I wouldnt bother with autocad. From my experience Civil is the only one that should be using it anymore. Pretty much everyone is moving to Revit. Its intimidating at first but not too terrible once you figure out the basics. Personally I would just apply for an entry level electrical design position or internship. Pay will be lower during trial period but once you prove you have field experience, know some of NFPA 70, and minimal lighting design, you're pretty certain to get hired somewhere as a designer.
 

paulengr

Senior Member
I wouldnt bother with autocad. From my experience Civil is the only one that should be using it anymore. Pretty much everyone is moving to Revit. Its intimidating at first but not too terrible once you figure out the basics. Personally I would just apply for an entry level electrical design position or internship. Pay will be lower during trial period but once you prove you have field experience, know some of NFPA 70, and minimal lighting design, you're pretty certain to get hired somewhere as a designer.

That’s if you are a MEP. It’s not very good if your use case doesn’t fall within its libraries and macros.
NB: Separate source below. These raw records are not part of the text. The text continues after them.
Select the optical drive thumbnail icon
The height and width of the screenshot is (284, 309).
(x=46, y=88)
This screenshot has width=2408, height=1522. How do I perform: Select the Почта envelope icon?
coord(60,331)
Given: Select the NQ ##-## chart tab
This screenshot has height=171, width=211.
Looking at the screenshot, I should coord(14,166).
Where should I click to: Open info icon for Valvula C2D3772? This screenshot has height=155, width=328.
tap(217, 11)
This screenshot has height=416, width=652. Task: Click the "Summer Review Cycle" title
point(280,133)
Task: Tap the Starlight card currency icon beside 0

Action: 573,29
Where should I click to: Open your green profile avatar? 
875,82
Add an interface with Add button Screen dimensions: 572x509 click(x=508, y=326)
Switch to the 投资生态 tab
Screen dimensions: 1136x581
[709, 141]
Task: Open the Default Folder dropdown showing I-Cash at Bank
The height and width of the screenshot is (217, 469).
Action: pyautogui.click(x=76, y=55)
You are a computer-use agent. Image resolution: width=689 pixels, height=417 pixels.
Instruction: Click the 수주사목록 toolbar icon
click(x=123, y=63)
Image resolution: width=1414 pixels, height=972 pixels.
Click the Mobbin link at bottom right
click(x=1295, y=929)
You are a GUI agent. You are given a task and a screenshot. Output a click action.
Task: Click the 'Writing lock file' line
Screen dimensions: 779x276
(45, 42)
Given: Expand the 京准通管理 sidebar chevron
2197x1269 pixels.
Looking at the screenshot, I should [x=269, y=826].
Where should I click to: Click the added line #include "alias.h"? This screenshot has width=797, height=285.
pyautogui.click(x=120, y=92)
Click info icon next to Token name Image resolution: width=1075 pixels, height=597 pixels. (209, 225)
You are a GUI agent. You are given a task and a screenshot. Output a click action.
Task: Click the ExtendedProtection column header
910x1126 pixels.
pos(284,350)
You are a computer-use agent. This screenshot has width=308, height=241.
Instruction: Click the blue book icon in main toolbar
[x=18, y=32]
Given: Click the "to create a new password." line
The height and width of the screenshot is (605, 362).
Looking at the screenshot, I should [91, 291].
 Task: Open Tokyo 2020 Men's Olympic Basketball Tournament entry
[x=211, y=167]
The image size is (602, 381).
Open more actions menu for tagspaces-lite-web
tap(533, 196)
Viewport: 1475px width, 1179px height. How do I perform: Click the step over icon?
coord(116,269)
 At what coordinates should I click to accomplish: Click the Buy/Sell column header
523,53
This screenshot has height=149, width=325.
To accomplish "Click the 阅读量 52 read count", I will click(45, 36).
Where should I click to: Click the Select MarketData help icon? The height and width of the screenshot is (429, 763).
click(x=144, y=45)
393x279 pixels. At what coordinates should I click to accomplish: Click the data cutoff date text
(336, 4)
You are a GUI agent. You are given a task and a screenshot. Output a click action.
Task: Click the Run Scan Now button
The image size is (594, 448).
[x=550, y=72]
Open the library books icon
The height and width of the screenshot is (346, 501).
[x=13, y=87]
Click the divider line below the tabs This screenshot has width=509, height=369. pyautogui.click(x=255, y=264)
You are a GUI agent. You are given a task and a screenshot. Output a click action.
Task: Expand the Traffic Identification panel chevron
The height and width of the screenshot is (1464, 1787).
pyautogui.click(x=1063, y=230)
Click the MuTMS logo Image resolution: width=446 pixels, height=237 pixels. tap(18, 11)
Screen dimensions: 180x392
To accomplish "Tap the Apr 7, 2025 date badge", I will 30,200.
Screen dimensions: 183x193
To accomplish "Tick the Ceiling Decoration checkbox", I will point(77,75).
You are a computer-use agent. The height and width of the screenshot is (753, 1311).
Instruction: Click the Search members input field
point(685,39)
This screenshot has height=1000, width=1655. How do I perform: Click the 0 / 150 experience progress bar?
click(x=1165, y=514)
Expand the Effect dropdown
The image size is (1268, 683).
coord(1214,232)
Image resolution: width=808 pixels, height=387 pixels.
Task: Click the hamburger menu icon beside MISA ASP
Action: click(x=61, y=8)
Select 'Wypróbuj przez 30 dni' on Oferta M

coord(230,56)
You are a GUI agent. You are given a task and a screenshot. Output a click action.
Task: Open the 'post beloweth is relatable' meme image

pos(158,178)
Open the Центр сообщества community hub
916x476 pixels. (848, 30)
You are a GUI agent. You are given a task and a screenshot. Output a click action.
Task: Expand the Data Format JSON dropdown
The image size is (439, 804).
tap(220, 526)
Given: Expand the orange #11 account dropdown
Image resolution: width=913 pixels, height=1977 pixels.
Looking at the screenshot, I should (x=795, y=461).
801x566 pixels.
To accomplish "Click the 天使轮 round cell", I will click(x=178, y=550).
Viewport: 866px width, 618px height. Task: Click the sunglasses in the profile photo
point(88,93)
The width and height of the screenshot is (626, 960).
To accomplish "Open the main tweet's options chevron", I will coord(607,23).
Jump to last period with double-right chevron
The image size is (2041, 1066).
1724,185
Learning Autocad isn’t hard. When you do technical drawings though it’s a different approach. You don’t sketch things but rather model them to dimension at least for traditional mechanical drafting. Whether you are truly drafting (drawing lines) as in Autocad or 2D/3D modeling as in Solidworks or Solid Edge is similar but an entirely different skill. But with electrical drawings dimensioning is minor. It’s more about developing a BOM and illustrations which are not the same as drawings. With Autocad Electrical for instance you basically mess things up if you use the drawing tools and not the macros that update the BOM.